Extend the text describing data collection flows between apps, connectors, and a personal server, starting right after its last line.

PAGE EXTRACT:
....................

Flow A: App requests data (pre-collected)

Most common flow once a user is onboarded.

  1. App sends selection request (RFC 9396 authorization_details)
  2. User consents → grant is created and stored in personal server
  3. App presents grant to personal server
  4. Personal server queries stored records, filtered by grant parameters
  5. App receives records

No connector runs. Data was already collected.

Flow B: App requests data (needs fresh collection)

When data isn't in the personal server yet, or is stale.

  1. App sends selection request
  2. User consents → grant is created
  3. Personal server checks: do I have fresh enough data for this grant?
  4. No → personal server (or user's runtime) triggers a connector run
  5. Connector runtime sends START (portable collection scope + state + bindings) to connector
  6. Connector collects data, emits RECORD/STATE messages
  7. Runtime writes records to personal server
  8. Personal server serves records to app, filtered by grant

Flow C: User proactively collects (CLI / background sync)

User decides to collect data before any app requests it.

  1. User runs vana collect spotify (or background scheduler triggers it)
  2. Runtime sends START to connector with an explicit collection scope derived from user preferences or local policy (no raw grant)

....................

SUPPLIED MATERIAL:
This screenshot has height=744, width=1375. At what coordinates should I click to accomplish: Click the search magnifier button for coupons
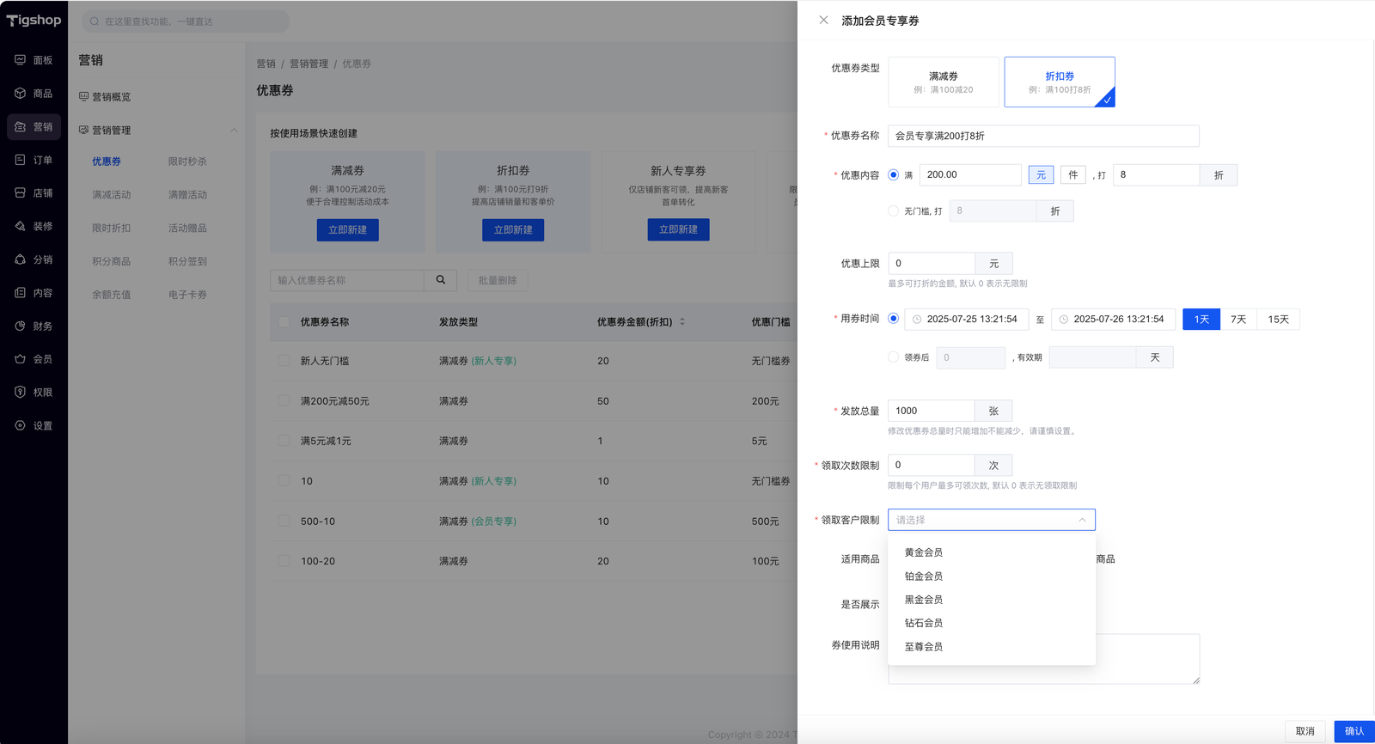click(441, 280)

....................

SOLVED EXERCISE:
  3. Connector collects, emits RECORD/STATE
  4. Runtime writes records to personal server
  5. Data is now available for future grants

Flow D: Webhook push (future)

  1. User sets up a webhook subscription with a platform (e.g., GitHub)
  2. Platform sends events to the personal server's webhook endpoint
  3. Personal server normalizes events into records, stores them
  4. Records are available for grants, same as pre-collected data

What the spec defines vs what it doesn't

ComponentDefined by this spec?Notes
Grant objectYesThe parameterized consent artifact
Record modelYesStreams, schemas, keys, blob_ref, resource_ref
Connector manifestYesWhat a connector produces and requires
Connector run protocolYesSTART/RECORD/STATE/INTERACTION/DONE
Selection request formatYesRFC 9396 authorization_details
Personal server API (RS query interface)Yes (Core §8)How apps query records by grant; normatively defined
Personal server storageNoImplementation choice
Webhook ingestionNoFuture extension
Consent screen visual designNoSurface-specific; semantic rendering obligations remain in scope
Trust verificationNoDTI Trust Registry

For the Collection Profile, the standardized START message carries a portable collection scope: explicit stream targets plus optional resources, time_range, and fields. It does not carry the raw grant or access token. For grant-driven runs, the runtime derives this scope from the grant as a normalized, non-broadening projection and may narrow it further according to local fulfillment policy; for proactive runs, it derives the scope from user preferences or local policy.

How connector versioning works

The personal server stores connector manifests. A grant references a specific connector by connector_id (a fully qualified URI). The manifest has a protocol_version and the connector itself has a version.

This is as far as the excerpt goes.